--- Start of Given text ---

# Cory safe black sand



## hachi (Jul 30, 2015)

Hello! I'm looking for a black, inert sand substrate that will be safe for corys as well. I found this post that compares some grain sizes.

The S-grade ceramaquartz looks very fine and soft in comparison to the blasting sand. The problem is that I don't believe it is sold in my area, based on the company's website.

Another option is Tahitian Moon Sand. However I've read quite a few posts/reviews that state it is quite sharp.

Any thoughts or suggestions? Maybe a way to get my hands on some ceramaquartz? Thanks so much!


----------



## longgonedaddy (Dec 9, 2012)

Tahitian moon sand is not sharp. For that matter, I'm not aware of any commercial aquarium substrate that is too sharp for benthic fish, including cories. What erodes cories' barbels is poor water quality, not the substrate.

--- End of Given text ---

- [What to do]
• a. In the cory sand thread, rewrite everything from "## longgonedaddy (Dec" down to "not the substrate.", swapping "barbels" for "whiskers".
• b. According to the reply in the cory sand thread, what erodes cories' barbels?
The records below were taken from a separate source.

--- Start of Supplied material ---

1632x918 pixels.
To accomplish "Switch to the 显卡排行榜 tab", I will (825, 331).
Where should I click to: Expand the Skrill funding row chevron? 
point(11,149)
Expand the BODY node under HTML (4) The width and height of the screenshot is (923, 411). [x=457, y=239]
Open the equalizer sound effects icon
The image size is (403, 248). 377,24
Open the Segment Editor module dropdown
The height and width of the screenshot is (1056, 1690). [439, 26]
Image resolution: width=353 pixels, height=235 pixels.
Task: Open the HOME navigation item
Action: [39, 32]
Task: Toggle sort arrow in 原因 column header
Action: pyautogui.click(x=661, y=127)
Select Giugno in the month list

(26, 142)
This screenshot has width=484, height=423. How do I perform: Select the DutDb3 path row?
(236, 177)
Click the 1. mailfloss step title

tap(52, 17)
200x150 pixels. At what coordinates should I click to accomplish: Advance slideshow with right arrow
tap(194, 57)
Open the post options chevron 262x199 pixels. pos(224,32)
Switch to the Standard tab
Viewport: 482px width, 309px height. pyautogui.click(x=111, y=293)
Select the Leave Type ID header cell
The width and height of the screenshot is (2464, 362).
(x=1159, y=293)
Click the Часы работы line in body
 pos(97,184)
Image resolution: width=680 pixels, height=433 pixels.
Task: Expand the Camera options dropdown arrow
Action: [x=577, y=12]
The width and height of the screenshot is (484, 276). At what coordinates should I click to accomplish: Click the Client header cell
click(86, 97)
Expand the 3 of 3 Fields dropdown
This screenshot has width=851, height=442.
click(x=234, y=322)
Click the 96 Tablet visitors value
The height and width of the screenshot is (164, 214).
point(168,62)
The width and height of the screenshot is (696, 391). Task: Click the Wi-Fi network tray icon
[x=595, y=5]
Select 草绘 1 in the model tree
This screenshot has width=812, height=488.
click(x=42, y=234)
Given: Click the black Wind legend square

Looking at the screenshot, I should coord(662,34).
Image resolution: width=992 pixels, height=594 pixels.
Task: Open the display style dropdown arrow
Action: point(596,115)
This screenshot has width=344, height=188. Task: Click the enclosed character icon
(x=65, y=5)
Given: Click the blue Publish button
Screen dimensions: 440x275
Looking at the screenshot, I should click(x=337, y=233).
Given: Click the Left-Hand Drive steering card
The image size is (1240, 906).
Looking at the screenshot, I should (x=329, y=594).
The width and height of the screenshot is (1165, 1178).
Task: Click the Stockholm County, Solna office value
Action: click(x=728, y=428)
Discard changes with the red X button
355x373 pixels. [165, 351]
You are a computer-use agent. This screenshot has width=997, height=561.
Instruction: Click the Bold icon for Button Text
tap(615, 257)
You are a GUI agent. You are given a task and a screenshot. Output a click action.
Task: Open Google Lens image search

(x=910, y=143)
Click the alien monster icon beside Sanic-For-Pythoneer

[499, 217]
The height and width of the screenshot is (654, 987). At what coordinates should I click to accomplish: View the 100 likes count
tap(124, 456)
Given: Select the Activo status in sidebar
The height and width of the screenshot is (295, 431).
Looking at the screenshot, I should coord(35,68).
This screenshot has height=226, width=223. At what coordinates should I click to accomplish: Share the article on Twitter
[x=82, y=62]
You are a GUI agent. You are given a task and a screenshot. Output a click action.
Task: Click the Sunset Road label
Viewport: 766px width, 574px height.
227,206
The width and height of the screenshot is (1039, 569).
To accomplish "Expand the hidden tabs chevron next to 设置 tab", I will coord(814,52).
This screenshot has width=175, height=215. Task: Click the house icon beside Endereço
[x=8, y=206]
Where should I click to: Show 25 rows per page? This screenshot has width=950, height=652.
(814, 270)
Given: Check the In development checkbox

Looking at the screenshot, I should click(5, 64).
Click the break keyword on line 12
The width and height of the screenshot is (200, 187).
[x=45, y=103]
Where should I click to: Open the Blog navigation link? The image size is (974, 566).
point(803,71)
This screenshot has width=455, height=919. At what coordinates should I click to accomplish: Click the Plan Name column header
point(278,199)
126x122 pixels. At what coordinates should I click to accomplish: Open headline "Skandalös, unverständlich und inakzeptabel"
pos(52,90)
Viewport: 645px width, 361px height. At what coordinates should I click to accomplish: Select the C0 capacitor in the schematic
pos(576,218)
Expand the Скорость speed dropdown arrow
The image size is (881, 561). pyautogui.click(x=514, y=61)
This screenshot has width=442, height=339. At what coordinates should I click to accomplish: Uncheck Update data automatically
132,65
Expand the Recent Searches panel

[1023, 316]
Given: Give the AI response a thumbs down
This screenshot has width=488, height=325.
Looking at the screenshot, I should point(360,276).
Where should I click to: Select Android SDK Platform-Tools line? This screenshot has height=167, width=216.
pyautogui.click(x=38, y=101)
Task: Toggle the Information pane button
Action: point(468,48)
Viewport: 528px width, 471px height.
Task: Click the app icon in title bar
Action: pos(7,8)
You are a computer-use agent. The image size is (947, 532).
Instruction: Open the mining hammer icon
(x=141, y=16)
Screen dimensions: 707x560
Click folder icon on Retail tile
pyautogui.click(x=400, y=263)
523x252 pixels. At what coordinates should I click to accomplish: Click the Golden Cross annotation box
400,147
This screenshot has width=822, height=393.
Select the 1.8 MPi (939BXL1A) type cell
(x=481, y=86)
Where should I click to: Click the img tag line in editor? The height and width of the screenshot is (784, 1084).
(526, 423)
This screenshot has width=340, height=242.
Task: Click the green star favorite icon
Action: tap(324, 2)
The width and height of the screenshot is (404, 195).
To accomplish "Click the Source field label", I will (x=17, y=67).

--- End of Supplied material ---

- [Answer set]
• a.
## longgonedaddy (Dec 9, 2012)

Tahitian moon sand is not sharp. For that matter, I'm not aware of any commercial aquarium substrate that is too sharp for benthic fish, including cories. What erodes cories' whiskers is poor water quality, not the substrate.

• b. Poor water quality, not the substrate.